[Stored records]
────

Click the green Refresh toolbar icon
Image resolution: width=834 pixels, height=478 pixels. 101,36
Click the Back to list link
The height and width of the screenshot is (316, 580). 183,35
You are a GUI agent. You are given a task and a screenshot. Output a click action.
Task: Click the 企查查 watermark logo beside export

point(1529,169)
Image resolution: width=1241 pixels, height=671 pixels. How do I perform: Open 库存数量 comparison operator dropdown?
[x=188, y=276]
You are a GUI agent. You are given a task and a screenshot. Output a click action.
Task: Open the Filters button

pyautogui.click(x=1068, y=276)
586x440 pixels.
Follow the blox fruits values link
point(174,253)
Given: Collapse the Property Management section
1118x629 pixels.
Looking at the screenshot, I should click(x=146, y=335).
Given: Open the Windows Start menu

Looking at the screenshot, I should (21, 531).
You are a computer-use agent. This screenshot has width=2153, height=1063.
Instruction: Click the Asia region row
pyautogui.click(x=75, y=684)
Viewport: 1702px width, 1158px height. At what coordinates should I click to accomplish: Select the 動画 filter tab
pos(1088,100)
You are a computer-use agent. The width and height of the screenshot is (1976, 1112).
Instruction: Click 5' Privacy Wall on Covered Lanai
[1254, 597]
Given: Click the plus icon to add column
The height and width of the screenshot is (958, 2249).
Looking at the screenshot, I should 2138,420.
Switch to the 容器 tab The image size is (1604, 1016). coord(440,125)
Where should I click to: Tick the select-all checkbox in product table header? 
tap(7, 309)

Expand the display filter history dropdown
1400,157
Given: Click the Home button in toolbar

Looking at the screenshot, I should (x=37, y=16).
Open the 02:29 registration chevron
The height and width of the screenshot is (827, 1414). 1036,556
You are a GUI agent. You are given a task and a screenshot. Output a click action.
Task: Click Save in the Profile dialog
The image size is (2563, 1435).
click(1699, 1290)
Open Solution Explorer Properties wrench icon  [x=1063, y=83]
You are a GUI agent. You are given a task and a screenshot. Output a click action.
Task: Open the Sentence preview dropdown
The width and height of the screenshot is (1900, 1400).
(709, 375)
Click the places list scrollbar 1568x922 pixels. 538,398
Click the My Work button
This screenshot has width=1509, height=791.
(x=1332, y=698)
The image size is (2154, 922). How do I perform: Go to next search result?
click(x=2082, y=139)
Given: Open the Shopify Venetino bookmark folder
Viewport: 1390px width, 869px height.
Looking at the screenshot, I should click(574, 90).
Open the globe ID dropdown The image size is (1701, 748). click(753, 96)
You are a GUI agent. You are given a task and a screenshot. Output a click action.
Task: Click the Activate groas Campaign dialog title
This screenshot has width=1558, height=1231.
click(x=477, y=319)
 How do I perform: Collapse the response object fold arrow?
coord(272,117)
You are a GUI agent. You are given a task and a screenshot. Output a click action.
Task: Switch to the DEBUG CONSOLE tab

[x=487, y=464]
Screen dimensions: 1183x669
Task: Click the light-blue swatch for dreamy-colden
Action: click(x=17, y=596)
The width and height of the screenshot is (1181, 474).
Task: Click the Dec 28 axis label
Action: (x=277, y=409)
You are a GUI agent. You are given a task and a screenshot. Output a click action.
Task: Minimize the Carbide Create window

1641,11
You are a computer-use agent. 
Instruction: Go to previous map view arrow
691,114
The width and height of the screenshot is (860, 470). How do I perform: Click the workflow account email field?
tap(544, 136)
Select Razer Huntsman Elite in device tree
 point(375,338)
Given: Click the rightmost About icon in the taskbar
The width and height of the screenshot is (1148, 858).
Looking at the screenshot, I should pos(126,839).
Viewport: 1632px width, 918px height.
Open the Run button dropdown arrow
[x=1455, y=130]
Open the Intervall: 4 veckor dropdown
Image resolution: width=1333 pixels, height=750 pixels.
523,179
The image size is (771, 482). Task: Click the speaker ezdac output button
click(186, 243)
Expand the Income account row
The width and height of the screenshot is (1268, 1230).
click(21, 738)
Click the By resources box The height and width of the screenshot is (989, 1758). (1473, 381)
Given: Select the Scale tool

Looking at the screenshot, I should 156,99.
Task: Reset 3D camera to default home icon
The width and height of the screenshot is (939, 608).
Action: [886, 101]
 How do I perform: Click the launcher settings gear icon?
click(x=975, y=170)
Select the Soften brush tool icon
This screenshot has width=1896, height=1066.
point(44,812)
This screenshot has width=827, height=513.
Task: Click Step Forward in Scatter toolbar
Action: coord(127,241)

────

**Action item**: Your answer should consist only of the lines above between the line holding "Given: Click the Home button in toolbar" and the line holding "Viewport: 1632px width, 918px height.", inclusive, each transcribed exactly.

**Solved exercise**:
Given: Click the Home button in toolbar

Looking at the screenshot, I should (x=37, y=16).
Open the 02:29 registration chevron
The height and width of the screenshot is (827, 1414). 1036,556
You are a GUI agent. You are given a task and a screenshot. Output a click action.
Task: Click Save in the Profile dialog
The image size is (2563, 1435).
click(1699, 1290)
Open Solution Explorer Properties wrench icon  [x=1063, y=83]
You are a GUI agent. You are given a task and a screenshot. Output a click action.
Task: Open the Sentence preview dropdown
The width and height of the screenshot is (1900, 1400).
(709, 375)
Click the places list scrollbar 1568x922 pixels. 538,398
Click the My Work button
This screenshot has width=1509, height=791.
(x=1332, y=698)
The image size is (2154, 922). How do I perform: Go to next search result?
click(x=2082, y=139)
Given: Open the Shopify Venetino bookmark folder
Viewport: 1390px width, 869px height.
Looking at the screenshot, I should click(574, 90).
Open the globe ID dropdown The image size is (1701, 748). click(753, 96)
You are a GUI agent. You are given a task and a screenshot. Output a click action.
Task: Click the Activate groas Campaign dialog title
This screenshot has width=1558, height=1231.
click(x=477, y=319)
 How do I perform: Collapse the response object fold arrow?
coord(272,117)
You are a GUI agent. You are given a task and a screenshot. Output a click action.
Task: Switch to the DEBUG CONSOLE tab

[x=487, y=464]
Screen dimensions: 1183x669
Task: Click the light-blue swatch for dreamy-colden
Action: click(x=17, y=596)
The width and height of the screenshot is (1181, 474).
Task: Click the Dec 28 axis label
Action: (x=277, y=409)
You are a GUI agent. You are given a task and a screenshot. Output a click action.
Task: Minimize the Carbide Create window

1641,11
You are a computer-use agent. 
Instruction: Go to previous map view arrow
691,114
The width and height of the screenshot is (860, 470). How do I perform: Click the workflow account email field?
tap(544, 136)
Select Razer Huntsman Elite in device tree
 point(375,338)
Given: Click the rightmost About icon in the taskbar
The width and height of the screenshot is (1148, 858).
Looking at the screenshot, I should pos(126,839).
Viewport: 1632px width, 918px height.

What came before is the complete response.